The feared infestation has prompted Mulholland and other citrus-belt farmers to put screens around their young seedlings, vigorously inspect their mature trees and tax themselves to fund research to stop the psyllid.
"It's like a war," Mulholland said in his tidy office set amid some 400 acres of radiantly healthy Clementine and Satsuma trees on his farm some 200 miles north of Los Angeles in the San Joaquin Valley at the base of the foothills beneath Sequoia National Park. "We're sitting here trying to stop this thing, and it wants to keep pushing in."

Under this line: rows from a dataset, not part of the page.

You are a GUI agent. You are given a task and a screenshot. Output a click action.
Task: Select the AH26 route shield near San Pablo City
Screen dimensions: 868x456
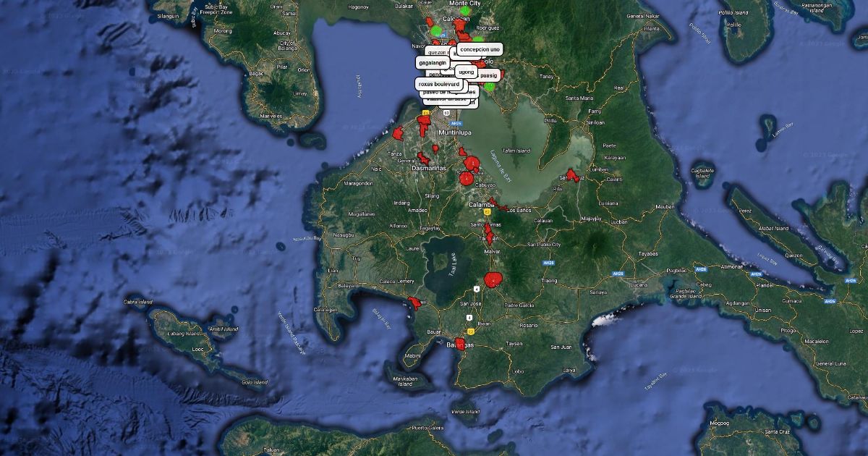pos(549,262)
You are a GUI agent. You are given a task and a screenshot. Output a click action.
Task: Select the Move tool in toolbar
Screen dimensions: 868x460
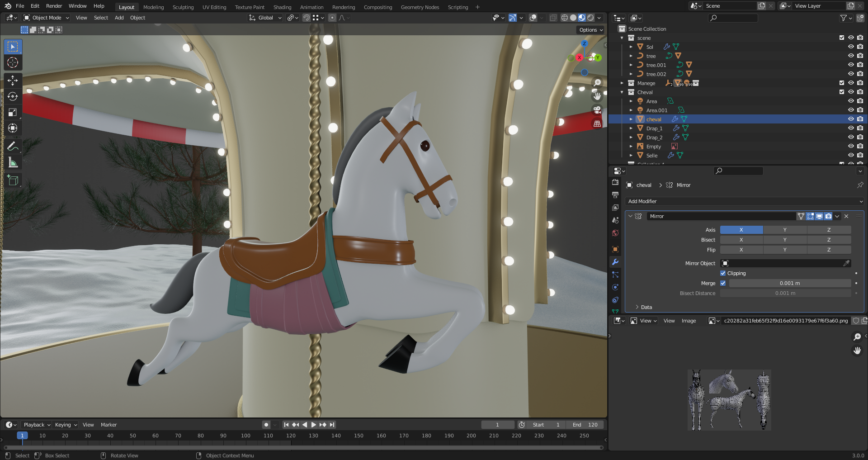coord(13,81)
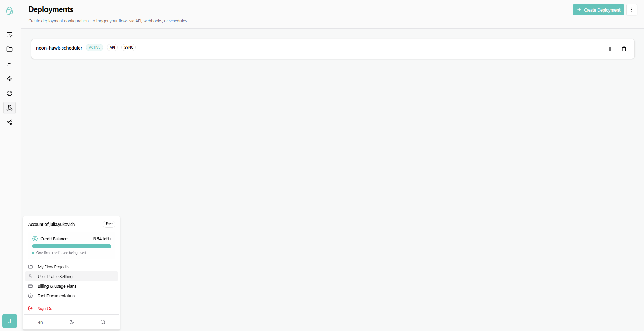Click the app logo in the sidebar
This screenshot has height=331, width=644.
click(x=10, y=11)
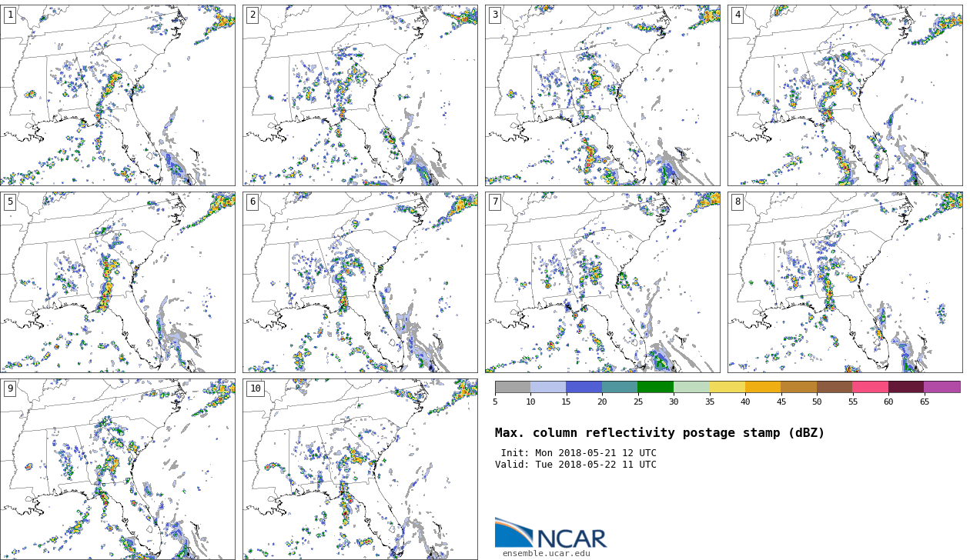Click the NCAR logo

550,533
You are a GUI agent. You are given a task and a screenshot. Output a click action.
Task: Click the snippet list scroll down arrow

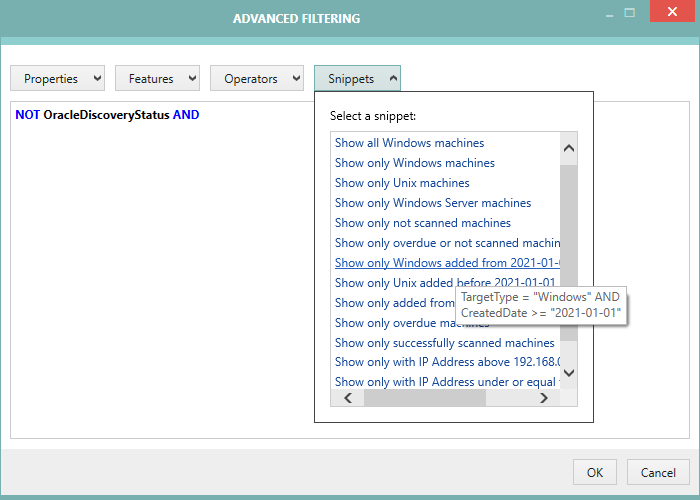click(x=569, y=373)
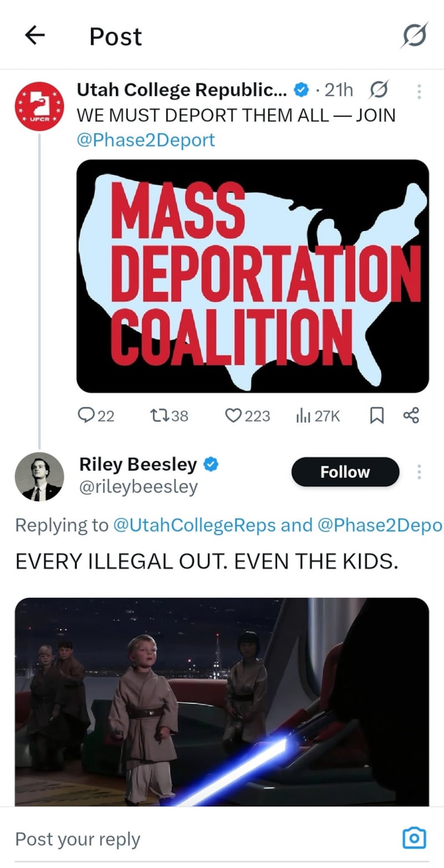The height and width of the screenshot is (868, 444).
Task: View post analytics showing 27K
Action: click(304, 415)
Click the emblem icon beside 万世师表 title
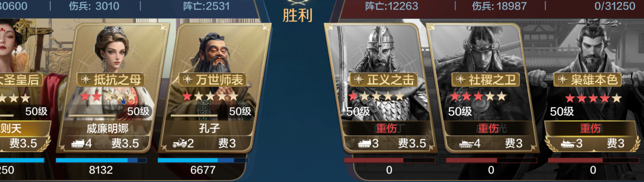Viewport: 644px width, 182px height. pos(187,80)
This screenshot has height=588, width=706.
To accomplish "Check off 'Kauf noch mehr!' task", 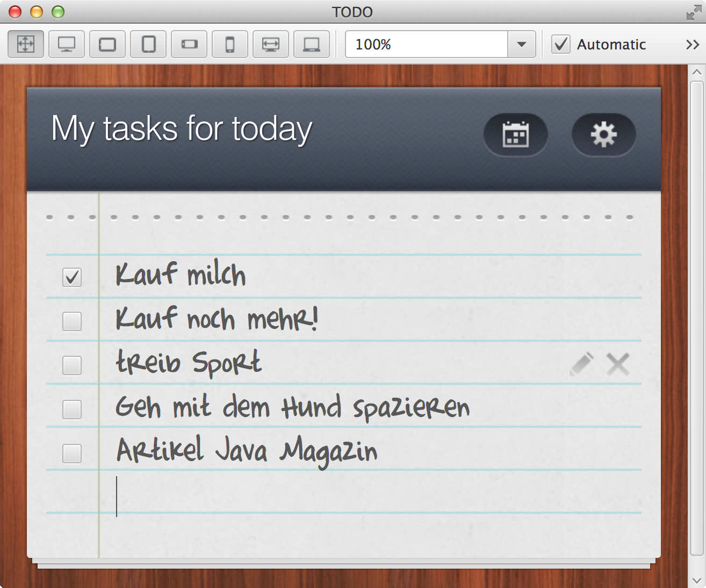I will (x=72, y=321).
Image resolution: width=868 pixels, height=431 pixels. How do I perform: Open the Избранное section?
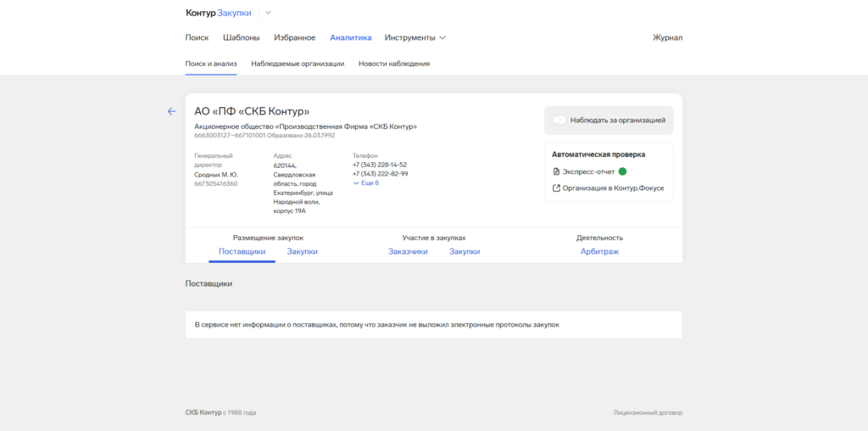tap(294, 37)
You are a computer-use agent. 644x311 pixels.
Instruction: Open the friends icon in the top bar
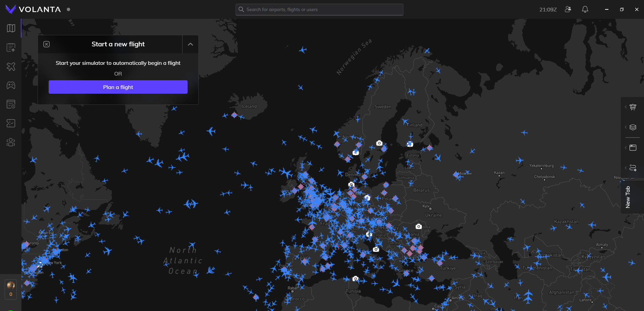[568, 9]
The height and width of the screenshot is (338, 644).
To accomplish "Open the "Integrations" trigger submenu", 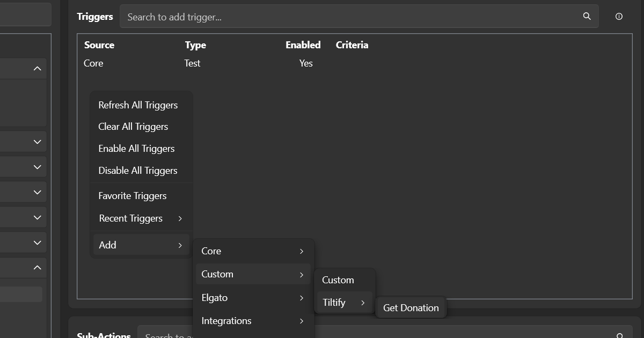I will click(226, 320).
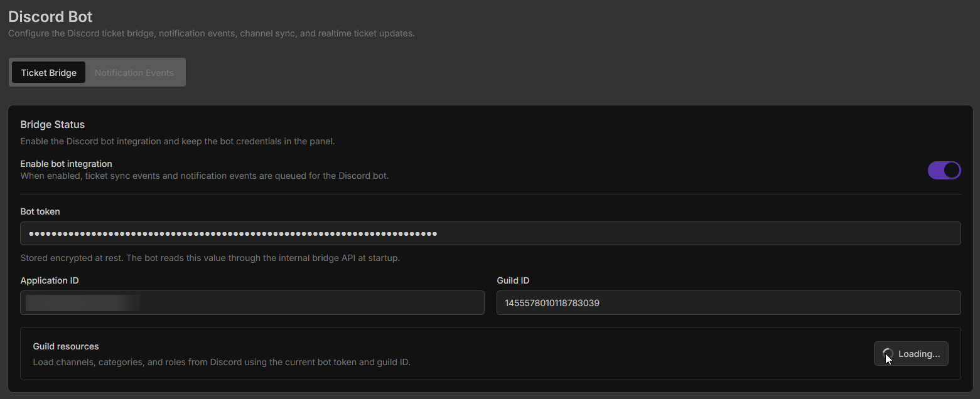Click the Bot token field label

[40, 211]
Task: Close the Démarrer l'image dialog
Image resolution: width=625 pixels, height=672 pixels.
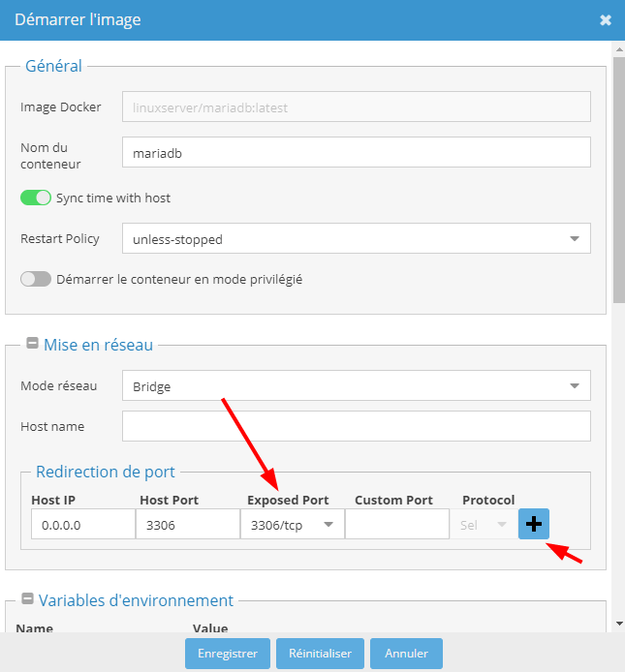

California growers and agricultural officials are worried the state's citrus industry will be crippled by the disease carried by the psyllid, which devastated Florida's crops. The two states produced about 97 percent of the nation's 12 million tons of citrus during the fiscal year ending in June.
The huanglongbing disease, which spoils the flavor of the fruit and ultimately kills the tree, has been found in all of Florida's 32 citrus-producing counties since its discovery there in 2005, causing about $100 million in damages, said Andrew Meadows, a spokesman for Florida Citrus Mutual, the state's grower trade association.
Florida officials have warned that their $9 billion citrus industry could be wiped out in a decade if a solution isn't found to the disease, also known as citrus greening because of the sickly green cast it lends to infected fruit.
"That's why California is so alarmed," said David Hall, an entomologist with the USDA's agricultural research service in Florida who worked on a team that sequenced the genome of the bacteria that causes citrus greening.